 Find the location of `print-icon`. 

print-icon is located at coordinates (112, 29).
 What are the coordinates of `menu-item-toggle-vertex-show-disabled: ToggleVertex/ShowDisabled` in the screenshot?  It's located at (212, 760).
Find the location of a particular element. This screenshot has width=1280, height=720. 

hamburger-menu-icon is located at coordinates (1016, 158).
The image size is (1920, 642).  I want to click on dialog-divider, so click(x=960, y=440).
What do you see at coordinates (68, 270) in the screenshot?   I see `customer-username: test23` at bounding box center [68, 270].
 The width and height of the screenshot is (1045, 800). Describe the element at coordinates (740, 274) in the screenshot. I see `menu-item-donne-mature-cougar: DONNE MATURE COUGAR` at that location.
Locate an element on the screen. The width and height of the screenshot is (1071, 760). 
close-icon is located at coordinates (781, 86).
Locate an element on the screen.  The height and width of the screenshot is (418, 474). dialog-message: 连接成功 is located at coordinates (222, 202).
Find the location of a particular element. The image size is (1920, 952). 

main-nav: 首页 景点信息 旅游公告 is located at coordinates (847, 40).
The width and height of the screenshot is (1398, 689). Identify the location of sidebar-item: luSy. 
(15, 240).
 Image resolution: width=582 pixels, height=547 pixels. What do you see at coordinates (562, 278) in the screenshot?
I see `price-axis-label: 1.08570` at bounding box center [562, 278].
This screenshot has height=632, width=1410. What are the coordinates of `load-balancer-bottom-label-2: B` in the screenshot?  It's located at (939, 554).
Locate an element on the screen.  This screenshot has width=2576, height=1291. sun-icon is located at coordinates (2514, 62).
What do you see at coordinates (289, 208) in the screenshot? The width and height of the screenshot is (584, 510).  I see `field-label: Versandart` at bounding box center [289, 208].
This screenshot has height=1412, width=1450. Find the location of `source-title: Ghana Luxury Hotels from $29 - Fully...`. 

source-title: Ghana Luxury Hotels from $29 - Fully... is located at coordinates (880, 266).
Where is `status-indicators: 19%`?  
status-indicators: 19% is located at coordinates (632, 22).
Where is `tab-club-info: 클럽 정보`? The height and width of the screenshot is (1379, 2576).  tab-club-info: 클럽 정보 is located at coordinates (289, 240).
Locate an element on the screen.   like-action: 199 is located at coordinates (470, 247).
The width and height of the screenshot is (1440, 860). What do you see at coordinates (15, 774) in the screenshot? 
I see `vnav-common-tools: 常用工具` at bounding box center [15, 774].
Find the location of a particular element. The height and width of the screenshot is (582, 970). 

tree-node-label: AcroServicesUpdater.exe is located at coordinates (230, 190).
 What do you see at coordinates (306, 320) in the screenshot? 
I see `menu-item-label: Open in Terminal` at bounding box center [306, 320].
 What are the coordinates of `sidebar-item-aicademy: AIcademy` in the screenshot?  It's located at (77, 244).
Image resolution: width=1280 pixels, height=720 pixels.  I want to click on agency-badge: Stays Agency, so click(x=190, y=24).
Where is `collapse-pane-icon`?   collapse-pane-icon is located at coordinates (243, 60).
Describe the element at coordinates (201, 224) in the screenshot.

══════

• Task details: Copy every one of the lines above without changing anything.

• Solution below:
 Find the location of `print-icon`. 

print-icon is located at coordinates (112, 29).
 What are the coordinates of `menu-item-toggle-vertex-show-disabled: ToggleVertex/ShowDisabled` in the screenshot?  It's located at (212, 760).
Find the location of a particular element. This screenshot has width=1280, height=720. 

hamburger-menu-icon is located at coordinates (1016, 158).
The image size is (1920, 642).  I want to click on dialog-divider, so click(x=960, y=440).
What do you see at coordinates (68, 270) in the screenshot?   I see `customer-username: test23` at bounding box center [68, 270].
 The width and height of the screenshot is (1045, 800). Describe the element at coordinates (740, 274) in the screenshot. I see `menu-item-donne-mature-cougar: DONNE MATURE COUGAR` at that location.
Locate an element on the screen. The width and height of the screenshot is (1071, 760). 
close-icon is located at coordinates (781, 86).
Locate an element on the screen.  The height and width of the screenshot is (418, 474). dialog-message: 连接成功 is located at coordinates (222, 202).
Find the location of a particular element. The image size is (1920, 952). 

main-nav: 首页 景点信息 旅游公告 is located at coordinates (847, 40).
The width and height of the screenshot is (1398, 689). Identify the location of sidebar-item: luSy. 
(15, 240).
 Image resolution: width=582 pixels, height=547 pixels. What do you see at coordinates (562, 278) in the screenshot?
I see `price-axis-label: 1.08570` at bounding box center [562, 278].
This screenshot has height=632, width=1410. What are the coordinates of `load-balancer-bottom-label-2: B` in the screenshot?  It's located at (939, 554).
Locate an element on the screen.  This screenshot has width=2576, height=1291. sun-icon is located at coordinates (2514, 62).
What do you see at coordinates (289, 208) in the screenshot? The width and height of the screenshot is (584, 510).  I see `field-label: Versandart` at bounding box center [289, 208].
This screenshot has height=1412, width=1450. Find the location of `source-title: Ghana Luxury Hotels from $29 - Fully...`. 

source-title: Ghana Luxury Hotels from $29 - Fully... is located at coordinates (880, 266).
Where is `status-indicators: 19%`?  
status-indicators: 19% is located at coordinates (632, 22).
Where is `tab-club-info: 클럽 정보`? The height and width of the screenshot is (1379, 2576).  tab-club-info: 클럽 정보 is located at coordinates (289, 240).
Locate an element on the screen.   like-action: 199 is located at coordinates (470, 247).
The width and height of the screenshot is (1440, 860). What do you see at coordinates (15, 774) in the screenshot? 
I see `vnav-common-tools: 常用工具` at bounding box center [15, 774].
Find the location of a particular element. The height and width of the screenshot is (582, 970). 

tree-node-label: AcroServicesUpdater.exe is located at coordinates (230, 190).
 What do you see at coordinates (306, 320) in the screenshot? 
I see `menu-item-label: Open in Terminal` at bounding box center [306, 320].
 What are the coordinates of `sidebar-item-aicademy: AIcademy` in the screenshot?  It's located at (77, 244).
Image resolution: width=1280 pixels, height=720 pixels.  I want to click on agency-badge: Stays Agency, so click(x=190, y=24).
Where is `collapse-pane-icon`?   collapse-pane-icon is located at coordinates (243, 60).
Describe the element at coordinates (201, 224) in the screenshot.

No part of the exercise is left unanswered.